AF affects over 30 million people globally (Chugh et al., 2014), representing approximately 2%–3.4% of the population (Zoni-Berisso et al., 2014; Kjerpeseth et al., 2021; Williams et al., 2020). In Europe, the prevalence is about 2.1%, with an annual incidence of 1.3 per 1,000 individuals. The economic burden of AF is considerable, impacting individuals, families, and societies, with annual treatment costs ranging from 450 to 3,000 euros per patient (Williams et al., 2020).
In the United States, over five million individuals have AF, with a prevalence of around 8% in those aged 65 and older (Colilla et al., 2013; Piccini et al., 2012). Annual treatment costs range from $2,000 to $14,200 per patient, contributing to a total expenditure exceeding $28 billion annually (Dieleman et al., 2020). AF significantly increases the risk of ischemic stroke, pulmonary embolism, heart failure, and mortality (Alonso et al., 2021). Patients with AF face a 50%–90% higher risk of mortality compared to those without the condition, with female patients potentially having a worse prognosis than males (Benjamin et al., 1998).

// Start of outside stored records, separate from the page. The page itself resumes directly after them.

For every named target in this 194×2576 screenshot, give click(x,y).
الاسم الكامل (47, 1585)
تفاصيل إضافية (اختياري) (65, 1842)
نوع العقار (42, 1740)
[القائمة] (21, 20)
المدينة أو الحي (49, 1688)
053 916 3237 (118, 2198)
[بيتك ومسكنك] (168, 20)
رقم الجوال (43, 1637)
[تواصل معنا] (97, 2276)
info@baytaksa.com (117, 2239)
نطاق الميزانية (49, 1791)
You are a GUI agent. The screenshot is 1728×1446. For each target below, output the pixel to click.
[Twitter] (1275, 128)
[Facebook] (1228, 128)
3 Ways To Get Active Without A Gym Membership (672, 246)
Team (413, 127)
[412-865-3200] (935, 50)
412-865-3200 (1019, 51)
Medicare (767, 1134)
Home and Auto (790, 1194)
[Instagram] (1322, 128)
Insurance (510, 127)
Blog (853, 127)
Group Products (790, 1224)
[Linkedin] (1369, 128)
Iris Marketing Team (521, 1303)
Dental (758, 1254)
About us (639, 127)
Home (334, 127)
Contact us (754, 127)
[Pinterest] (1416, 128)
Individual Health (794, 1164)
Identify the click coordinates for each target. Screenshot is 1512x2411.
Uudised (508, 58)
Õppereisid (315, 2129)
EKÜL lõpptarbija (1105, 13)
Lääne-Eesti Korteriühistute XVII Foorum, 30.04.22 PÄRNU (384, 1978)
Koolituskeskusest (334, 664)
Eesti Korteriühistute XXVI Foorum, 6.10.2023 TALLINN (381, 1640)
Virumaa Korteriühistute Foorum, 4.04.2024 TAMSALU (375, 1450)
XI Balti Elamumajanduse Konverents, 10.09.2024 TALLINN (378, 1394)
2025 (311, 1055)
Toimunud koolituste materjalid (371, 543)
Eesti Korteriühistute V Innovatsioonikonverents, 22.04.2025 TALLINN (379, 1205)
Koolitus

AF is primarily classified by the duration of episodes. Paroxysmal AF refers to episodes that resolve within 7 days, while persistent and permanent AF require medical intervention to manage or terminate the arrhythmia (Nattel, 2013). Treatment options for AF include oral anticoagulants for stroke prevention and surgical interventions. Significant progress has been made in the management of AF, driven by advances in understanding its mechanisms, pathophysiology, and surgical techniques. However, ongoing research is focused on determining whether these treatments offer long-term survival benefits for AF patients.
AF is characterized by key features such as atrial enlargement, myocardial cell hypertrophy, and increased extracellular matrix content in the atrial myocardium. These changes facilitate the formation of an electrical conduction loop that sustains the arrhythmia (Pandit and Jalife, 2013). Atrial premature beats often originate from the myocardial sleeve of the pulmonary vein, triggering reentry and leading to AF (Khan, 2004). In younger patients without structural heart abnormalities, rapid, localized activity inducing pulmonary vein arrhythmia may be the primary trigger for paroxysmal AF (Voigt et al., 2014). In contrast, older patients are more likely to develop persistent or permanent AF due to the combined effects of atrial tissue remodeling and metabolic disorders (Lau et al., 2016; Platonov et al., 2011).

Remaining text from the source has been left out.